Reader Comments

Monday, June 8, 2009

A post to acknowledge and answer some of your comments.

First, a thank you to Christopher Paquette for sending this Lego version of the Van Ess Saigon evacuation picture (above).

The Church at Rancho de Taos post received a strong reader response. Adams was the clear winner, followed by Strand. I think this was a smart consensus. I also received the picture below from Christopher Marquez at the Andrew Smith Gallery in Santa Fe. Can you guess who it’s by? Answer at the bottom.

A reader named James asked if I had any opinion on tilt shift photography. I like it a lot when done skillfully. Miklos Gaal, Vincent Laforet, and Olivo Barbieri (see below) seem to be among the best practitioners largely because it seems integral to their vision.
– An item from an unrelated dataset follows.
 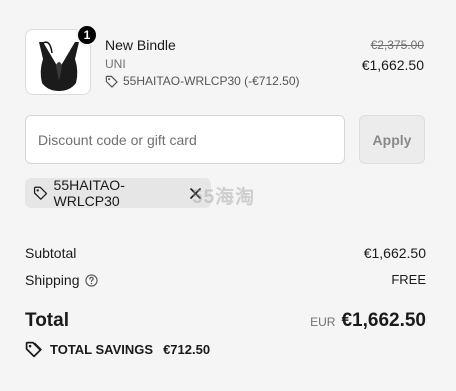 I want to click on product-thumbnail-wrap: 1, so click(x=62, y=60).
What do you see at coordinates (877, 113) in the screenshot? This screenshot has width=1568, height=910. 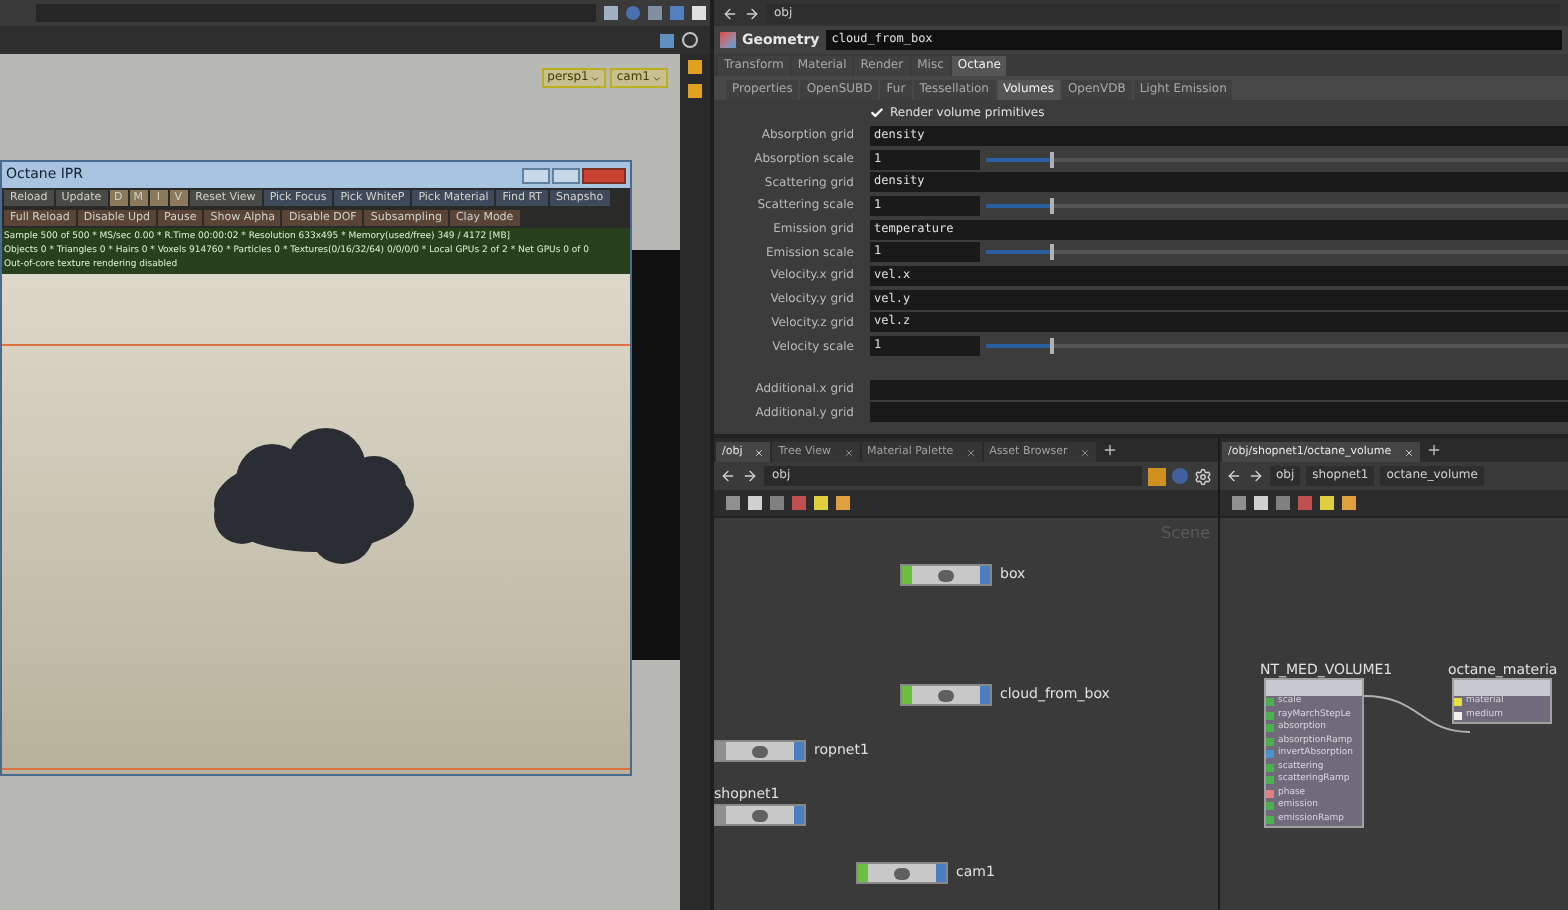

But when it’s just a gimmick to try and improve an otherwise dull picture it seems gratuitous.

Miklos Gaal

Vincent Laforet

Olivo Barberi


There was also a request for some helpful advice on how to price photographs. Here’s how I do it. Gather all relevant information. Is there any past pricing to go by? Does it seem right, high, or low? If there’s no direct relevant information look for something similar or equivalent. Is the picture a large scale small edition print or a small scale open edition print? What is the cost of production?
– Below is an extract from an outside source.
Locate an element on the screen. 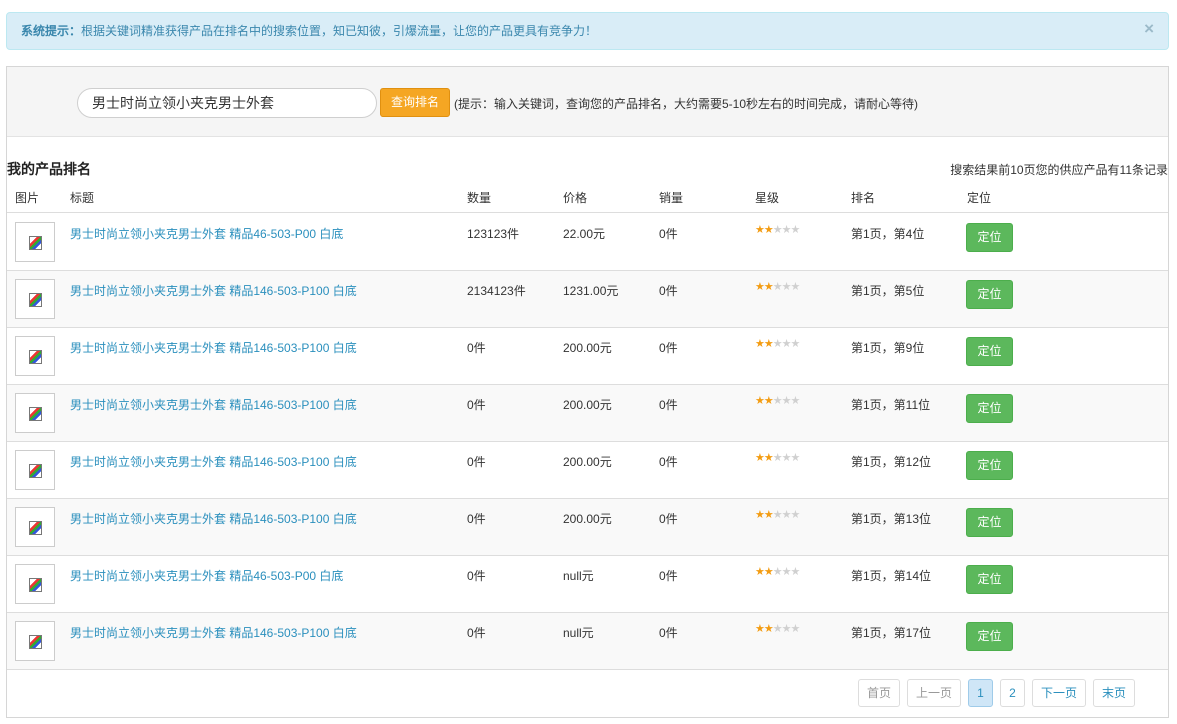  close-icon: × is located at coordinates (1149, 29).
Are you selling directly or through or a dealer. I would say that a reasonably made print of a good image by a serious photographer shouldn’t go for less than $500. The current record for a contemporary piece is in the seven figures but that’s a limited edition print, a signature piece, by a renowned artist. (We’re talking the Prince, Struth, Gursky class here.) So there’s a big range. Depending on your personal philosophy (and financial situation), you can decide whether to err on the side of underpricing or overpricing – but if you trust your gut you’ll probably come up with the right price. The one piece of pricing advice I always give to photographers is: don’t be afraid to sell out an edition. First, it rarely happens. Secondly, if it does you’re a success! Thirdly, you should always have your artist’s proof. And lastly, if you’re any good, there should always be more sale-worthy images in the pipeline.


A good response from readers sending in their own Taos photographs:

Here and below - two ironic views taken by Robert Wright showing how it is today.

This from "The Cool Sisters".

David Gardner focused on a side door.

Mark Harmel found a nice play of shadow and form.